Pickling an optimizer w/ callable attributes


I’m implementing a version of a proximal gradient descent algorithm. For this, I wrote an optimizer which takes a prox callable as argument (e.g. a method which performs soft thresholding, clipping, or some projection/prox) ; this prox is saved as an attribute in the defaults dict.

When I try to save the optimizer’s state dict, I get a pickling error: Attribute error: can't pickle local object 'prox' .

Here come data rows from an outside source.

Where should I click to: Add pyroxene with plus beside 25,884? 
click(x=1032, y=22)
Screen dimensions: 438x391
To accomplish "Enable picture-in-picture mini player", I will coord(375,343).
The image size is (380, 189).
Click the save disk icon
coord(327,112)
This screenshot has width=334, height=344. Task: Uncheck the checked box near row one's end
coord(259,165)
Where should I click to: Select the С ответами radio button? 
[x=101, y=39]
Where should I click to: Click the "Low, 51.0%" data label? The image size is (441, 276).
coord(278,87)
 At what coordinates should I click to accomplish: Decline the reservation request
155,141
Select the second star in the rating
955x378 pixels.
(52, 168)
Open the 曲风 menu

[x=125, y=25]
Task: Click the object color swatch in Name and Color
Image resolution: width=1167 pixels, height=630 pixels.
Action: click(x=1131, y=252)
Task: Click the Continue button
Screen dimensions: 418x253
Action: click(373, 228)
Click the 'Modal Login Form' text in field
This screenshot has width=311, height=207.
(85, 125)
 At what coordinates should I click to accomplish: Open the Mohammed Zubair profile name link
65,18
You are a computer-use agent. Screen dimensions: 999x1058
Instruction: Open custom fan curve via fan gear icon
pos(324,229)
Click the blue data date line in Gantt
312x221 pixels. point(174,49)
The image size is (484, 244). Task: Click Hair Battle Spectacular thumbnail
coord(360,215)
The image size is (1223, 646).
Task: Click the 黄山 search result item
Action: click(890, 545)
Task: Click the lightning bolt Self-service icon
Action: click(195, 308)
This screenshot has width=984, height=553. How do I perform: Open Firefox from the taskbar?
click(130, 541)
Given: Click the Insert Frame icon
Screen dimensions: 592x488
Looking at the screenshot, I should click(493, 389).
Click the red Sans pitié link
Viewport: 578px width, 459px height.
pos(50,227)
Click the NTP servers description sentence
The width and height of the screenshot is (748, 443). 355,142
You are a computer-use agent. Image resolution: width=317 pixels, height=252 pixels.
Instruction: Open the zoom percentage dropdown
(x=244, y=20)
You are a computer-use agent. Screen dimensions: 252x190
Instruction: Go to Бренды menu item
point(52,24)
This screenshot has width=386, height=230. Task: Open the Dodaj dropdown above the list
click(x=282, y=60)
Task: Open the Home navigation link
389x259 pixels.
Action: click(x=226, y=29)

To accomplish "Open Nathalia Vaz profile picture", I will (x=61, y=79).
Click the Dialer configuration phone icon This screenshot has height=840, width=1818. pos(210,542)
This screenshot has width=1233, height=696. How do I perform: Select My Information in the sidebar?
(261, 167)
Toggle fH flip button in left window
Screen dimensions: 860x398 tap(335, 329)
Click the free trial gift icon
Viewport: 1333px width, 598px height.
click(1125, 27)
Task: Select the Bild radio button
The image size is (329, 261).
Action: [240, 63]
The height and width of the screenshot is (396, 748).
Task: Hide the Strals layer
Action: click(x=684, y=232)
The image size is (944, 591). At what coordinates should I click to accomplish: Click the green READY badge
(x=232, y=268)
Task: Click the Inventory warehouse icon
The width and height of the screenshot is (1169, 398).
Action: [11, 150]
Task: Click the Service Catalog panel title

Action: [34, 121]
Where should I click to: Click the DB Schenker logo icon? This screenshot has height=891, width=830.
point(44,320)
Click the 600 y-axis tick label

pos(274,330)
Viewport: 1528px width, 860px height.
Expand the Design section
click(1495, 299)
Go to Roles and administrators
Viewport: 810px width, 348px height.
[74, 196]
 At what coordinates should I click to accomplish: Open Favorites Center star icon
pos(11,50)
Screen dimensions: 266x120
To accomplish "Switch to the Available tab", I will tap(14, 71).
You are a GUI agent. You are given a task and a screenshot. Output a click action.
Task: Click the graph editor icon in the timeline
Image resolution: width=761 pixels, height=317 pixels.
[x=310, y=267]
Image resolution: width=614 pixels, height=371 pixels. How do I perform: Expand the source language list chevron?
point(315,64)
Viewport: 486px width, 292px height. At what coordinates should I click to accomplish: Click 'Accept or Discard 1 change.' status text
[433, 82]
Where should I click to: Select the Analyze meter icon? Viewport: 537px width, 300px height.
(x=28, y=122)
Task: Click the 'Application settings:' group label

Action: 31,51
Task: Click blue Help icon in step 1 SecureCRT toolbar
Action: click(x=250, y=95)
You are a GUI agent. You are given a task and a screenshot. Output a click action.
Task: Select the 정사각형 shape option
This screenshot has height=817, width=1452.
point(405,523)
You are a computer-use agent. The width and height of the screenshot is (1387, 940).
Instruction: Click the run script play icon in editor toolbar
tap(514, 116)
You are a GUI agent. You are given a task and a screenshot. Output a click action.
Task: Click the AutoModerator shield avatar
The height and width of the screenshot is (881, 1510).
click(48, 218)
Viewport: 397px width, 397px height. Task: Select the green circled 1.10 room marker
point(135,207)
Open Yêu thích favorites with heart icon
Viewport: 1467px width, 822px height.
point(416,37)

Is there any way to get around this?

Code to reproduce this error: Google Colaboratory

Thanks for leaving the link to your notebook

I already had this error when defining one of the methods of my pytorch module as a lambda function, like self.proj = lambda x : x.
When I changed it to self.proj = nn.Identity() I didn’t get any error.
So the error could come from the fact that prox contains lambda functions.

You can change lambda x, s=None: x for example to an nn.Identity().

Try to remove the lambda functions, and use pytorch module.

Note : I get this when executing your code AttributeError: Can't pickle local object 'PGD.__init__.<locals>.<lambda>'

1 Like

Ah, thanks @pascal_notsawo – I hadn’t thought of defining the prox operations as nn.Modules. That’s helpful, although will take some time to fix (I have a bunch of constraints defined chop/constraints.py at master · openopt/chop · GitHub).

If another way is possible, I’m all ears.

Here is the modification I made, and it works.
Since prox elements are only seen as functions in the end, there is no need to put them in a ModuleList. But you can still do it.

class f(torch.nn.Module) :
    def __init__(self, prox_el) :
        self.prox_el = prox_el

    def forward(self, x, s=None) :
        return self.prox_el(x.unsqueeze(0)).squeeze()

class PGD(torch.optim.Optimizer):
    """Proximal Gradient Descent
      params: [torch.Parameter]
        List of parameters to optimize over
      prox: [callable or None]
        List of prox operators, one per parameter.
      lr: float
        Learning rate
      momentum: float in [0, 1]
      normalization: str
        Type of gradient normalization to be used.
        Possible values are 'none', 'L2', 'Linf', 'sign'.
    name = 'PGD'
    POSSIBLE_NORMALIZATIONS = {'none', 'L2', 'Linf', 'sign'}

    def __init__(self, params, prox=None, lr=.1, momentum=.9, normalization='none'):
        if prox is None:
            prox = [None] * len(list(params))

        self.prox = []
        for prox_el in prox:
            if prox_el is not None:
        # ...
1 Like

This is awesome; so just subclassing nn.Module and putting the content of the lambda function in the forward.

Thanks! :partying_face:

Yes, you are welcome

But my solution is only an avoidance technique, because I think we can simply (and it’s better) define them as simple functions when there are no (learnable) parameters. Except that serialization fails in this case, if we define the function in the ordinary way.

For example, if I define our function above as below the serialization will fail by returning an error like : AttributeError: Can't pickle local object 'f.<locals>.g'

def f(prox_el) :
  def g(x, s=None) :
    return prox_el(x.unsqueeze(0)).squeeze()
  return g

On the other hand, if in my module I define an attribute like self.loss = F.mse_loss, which here is only a function, the serialization will succeed.

So a solution would be to see how pytorch defines its own functions.

1 Like